------ PROVIDED TEXT

Hostopia Delivers Gross Margin Guarantee

Peter Lambert
09/01/2002

It isn't often that a service provider can outsource infrastructure and management of a complex new service to a wholesaler that assures a 60 percent gross margin for the retailer. Yet that's the guarantee of Hostopia.

The pure-play wholesaler of hosting services aimed at small and medium businesses (SMBs) offers an interesting wrinkle in a market segment that has some big names fleeing in the face of competition and cost.

Industry analyst International Data Corp. projects a compound annual growth rate of 35 percent to 40 percent for SMB Web hosting within the next four years, one of the reasons that a flock of RBOCs, interexchange carriers and system integrators have entered the capital-intensive data center business during the past few years. However, a shakeout and reduction of over-capacity is under way. Since June, Intel Corp. has announced it will "wind down" its Intel Online Services Web hosting business by June 30, 2003; Loudcloud changed its name to Opsware Inc. and sold its hosting infrastructure and managed services business to EDS; and Qwest Communications International Inc. opened a search for equity partners for its own considerable hosting infrastructure. Still, AT&T Corp. opened its 22nd worldwide data center in Boston, and nary a telco, MSO, ISP or ILEC can avoid the notion that Web hosting is a must-have component of any full-service networked services play.

------------
------ INFORMATION SUPPLIED

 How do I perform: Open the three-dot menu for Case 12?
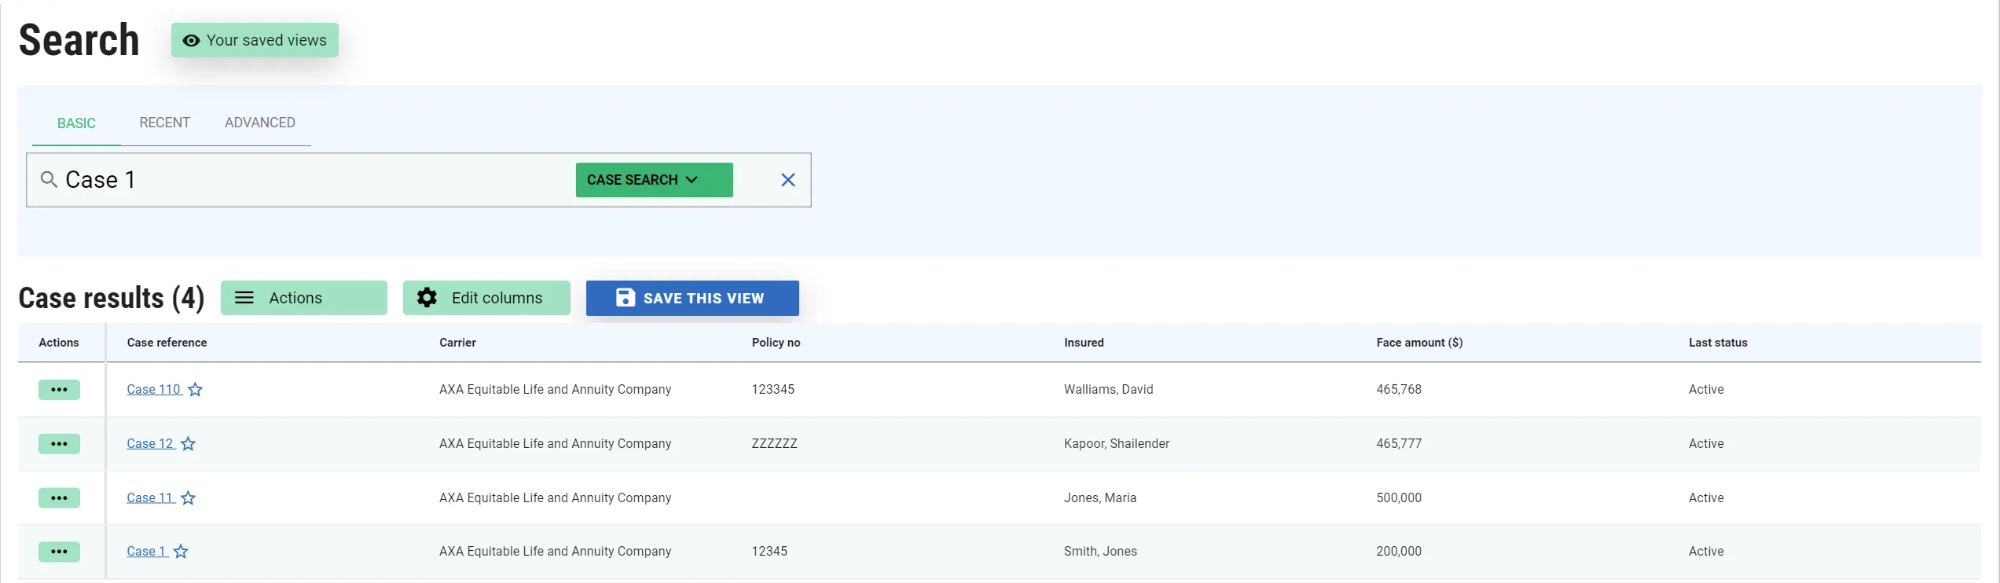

------------

## [GOAL OF THE EXERCISE]
Can you quote the Hostopia article word for word from "It isn't often" to "competition and cost."? The listing is separate material, unrelated to the Hostopia article.

## [RESULT OF THE EXERCISE]
It isn't often that a service provider can outsource infrastructure and management of a complex new service to a wholesaler that assures a 60 percent gross margin for the retailer. Yet that's the guarantee of Hostopia.

The pure-play wholesaler of hosting services aimed at small and medium businesses (SMBs) offers an interesting wrinkle in a market segment that has some big names fleeing in the face of competition and cost.